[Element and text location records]

········

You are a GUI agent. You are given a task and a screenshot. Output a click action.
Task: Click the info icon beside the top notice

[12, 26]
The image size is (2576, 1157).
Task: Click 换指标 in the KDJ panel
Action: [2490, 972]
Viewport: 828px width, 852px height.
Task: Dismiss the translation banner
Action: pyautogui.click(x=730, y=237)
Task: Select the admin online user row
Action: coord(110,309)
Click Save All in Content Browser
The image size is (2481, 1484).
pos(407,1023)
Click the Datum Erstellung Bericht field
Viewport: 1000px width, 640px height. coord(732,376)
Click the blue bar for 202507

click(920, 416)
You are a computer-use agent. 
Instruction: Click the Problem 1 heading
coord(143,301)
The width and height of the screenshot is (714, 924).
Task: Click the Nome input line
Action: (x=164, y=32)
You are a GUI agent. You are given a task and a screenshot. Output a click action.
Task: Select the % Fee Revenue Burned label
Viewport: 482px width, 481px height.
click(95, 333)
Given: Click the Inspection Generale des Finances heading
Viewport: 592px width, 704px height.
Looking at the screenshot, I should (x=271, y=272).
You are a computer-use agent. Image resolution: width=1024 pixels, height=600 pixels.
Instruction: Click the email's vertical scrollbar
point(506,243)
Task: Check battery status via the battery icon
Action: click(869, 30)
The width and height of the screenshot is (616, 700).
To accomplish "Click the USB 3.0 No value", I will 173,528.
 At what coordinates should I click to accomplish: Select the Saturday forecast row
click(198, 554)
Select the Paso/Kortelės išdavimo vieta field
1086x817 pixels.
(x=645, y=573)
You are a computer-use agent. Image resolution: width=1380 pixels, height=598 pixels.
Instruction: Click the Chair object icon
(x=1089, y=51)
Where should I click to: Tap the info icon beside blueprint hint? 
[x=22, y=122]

········

Can you reproduce the records word for word, beginning at their first line and stopping after the line that contains "Viewport: 828px width, 852px height."?

You are a GUI agent. You are given a task and a screenshot. Output a click action.
Task: Click the info icon beside the top notice

[12, 26]
The image size is (2576, 1157).
Task: Click 换指标 in the KDJ panel
Action: [2490, 972]
Viewport: 828px width, 852px height.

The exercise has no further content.